Tagged as: Friends with Benefits, Sex, Troubled relationships, Trust issues<< Previous question   Next question >>
Question - (16 August 2015) 14 Answers - (Newest, 29 September 2015)
A male Canada age 51-59, anonymous writes:

My long term friend with benefits recently told me that she needed some space, and she was emphatic that I respect her wishes. Here's the confusing part: we still have sex a couple of times a month, and when I do leave her alone she will reach out to me after a week or two. What really bothers me is the fact that she created a profile on a dating site, and she didn't deny it when I confronted her. She claims that it's all innocuous and what not and that that I should refrain from letting my imagination run wild; easier said than done, right? I told her that if she's having sex that she should be honest with me because I'm out!

Our relationship was essentially based on sex from the get go; she was getting out of a relationship and all we did for a long time was have ..well....great sex.

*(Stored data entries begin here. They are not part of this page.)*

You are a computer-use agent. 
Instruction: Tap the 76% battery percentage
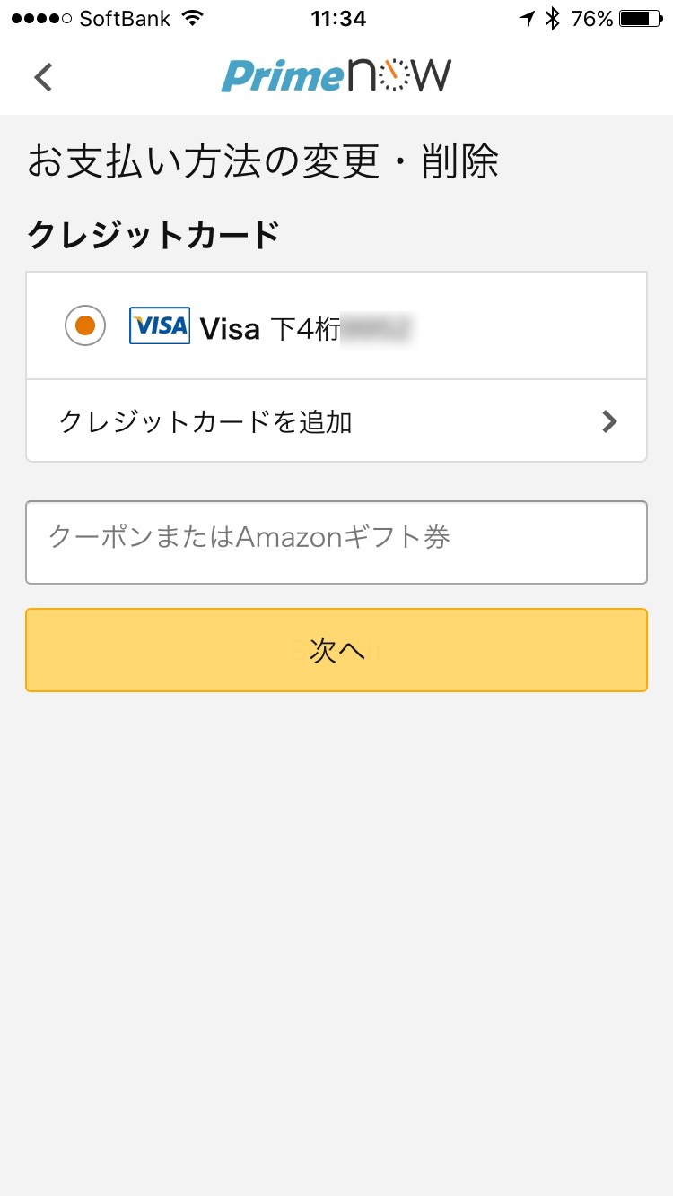pos(592,18)
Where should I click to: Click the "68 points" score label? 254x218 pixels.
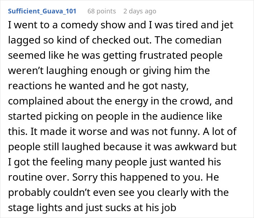click(102, 11)
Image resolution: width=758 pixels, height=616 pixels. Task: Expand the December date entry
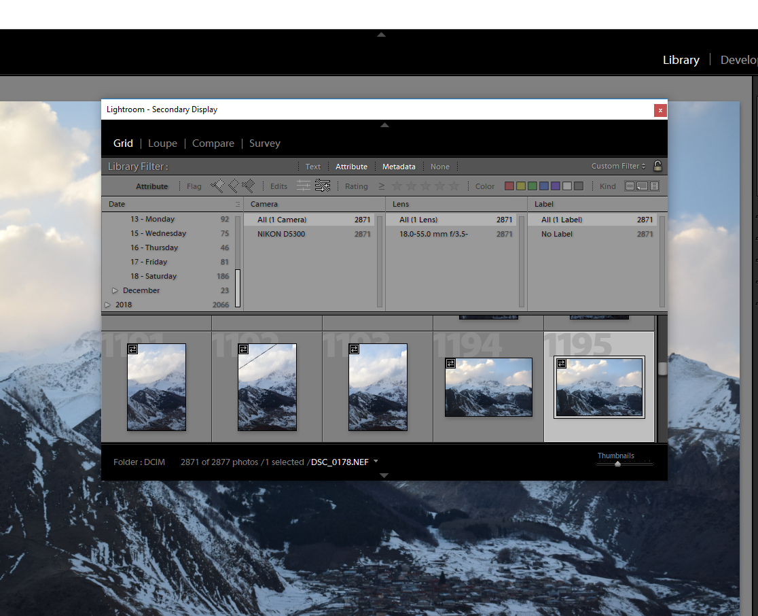115,290
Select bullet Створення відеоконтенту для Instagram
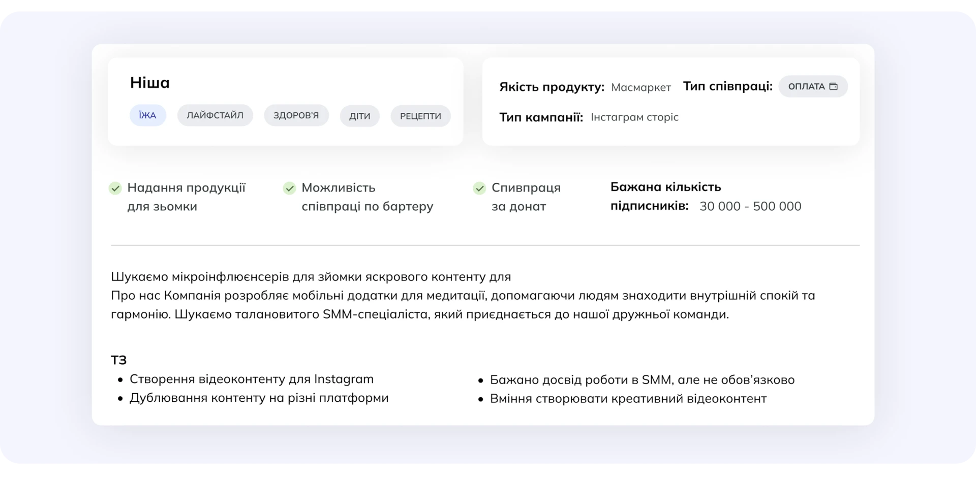The width and height of the screenshot is (976, 477). [x=252, y=379]
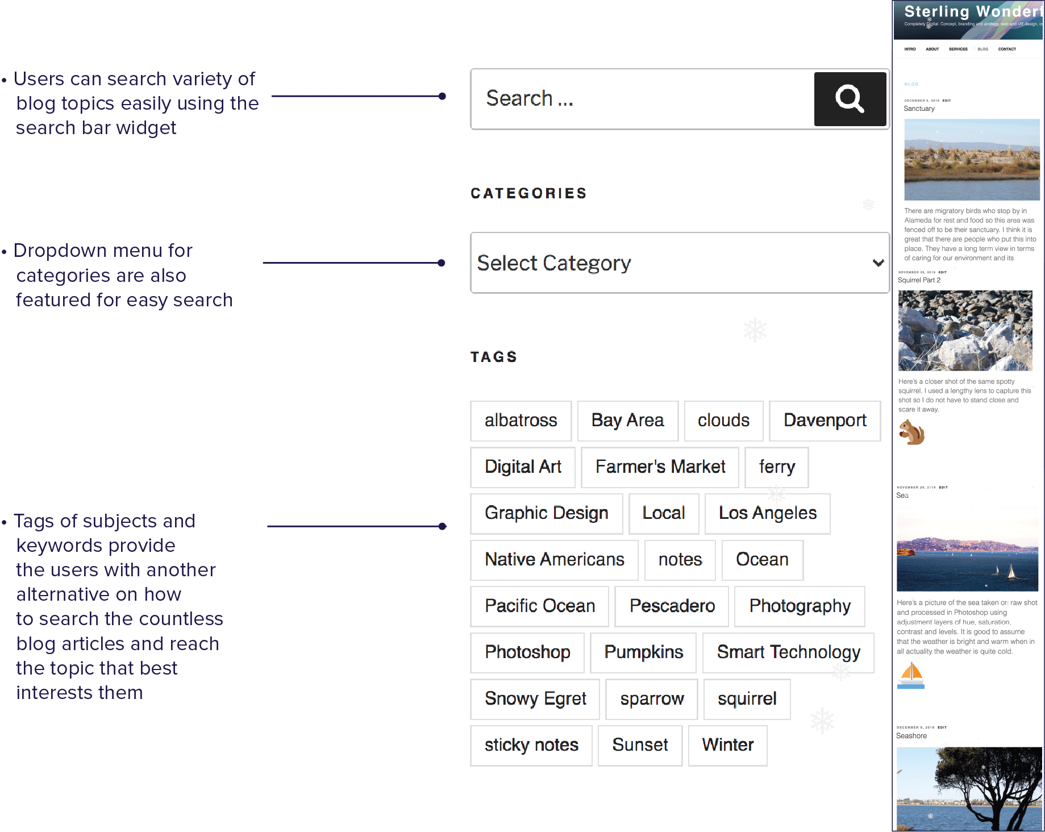Image resolution: width=1045 pixels, height=832 pixels.
Task: Click the Snowy Egret tag
Action: click(x=535, y=699)
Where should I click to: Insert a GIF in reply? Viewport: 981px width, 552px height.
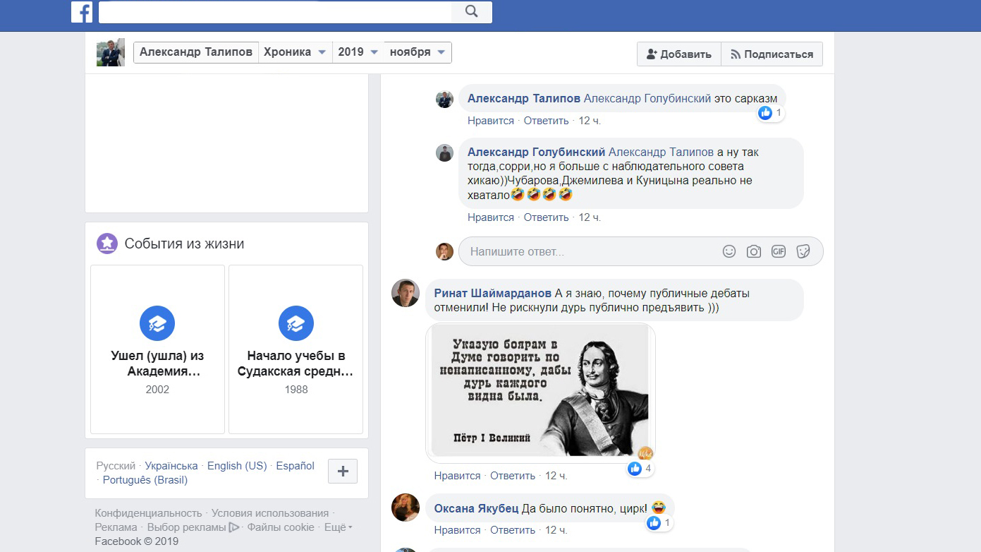point(779,251)
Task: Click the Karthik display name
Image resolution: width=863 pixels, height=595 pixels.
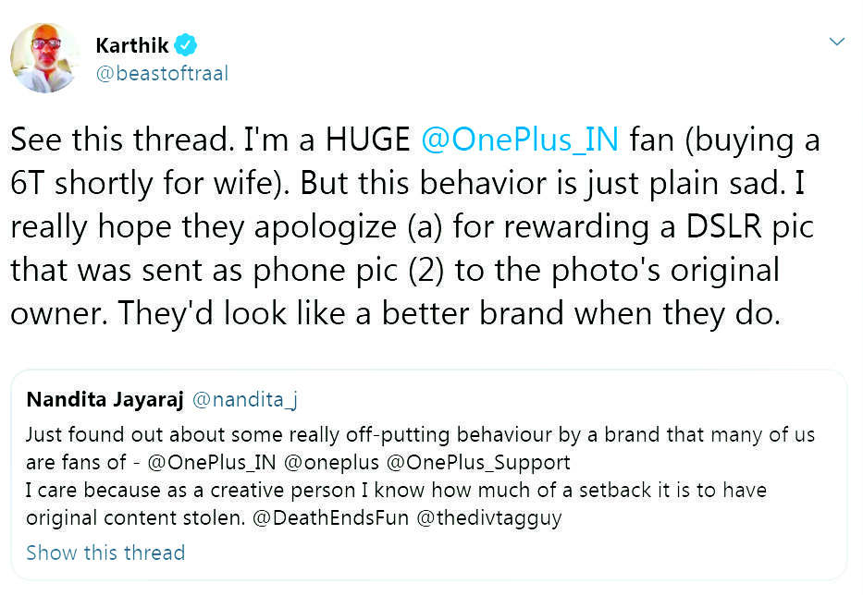Action: point(132,44)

At the same time, the lines became a bit blurred over time as to what we really were as a couple. We both have feelings for each other, but she's obviously looking for something I'm not providing. She has given me a lot of hints over time about me slipping a bit in the courting department, which is something I attribute to the normal nuances of long term dating. Is this the reason she's "looking" at other options?

Looking back in time, I can't complain because I've had more sex with her over the years than with women in normal past relationships.

At the same time, I feel like I've been relegated to just pleasure status - she doesn't think that I'm the complete package, right?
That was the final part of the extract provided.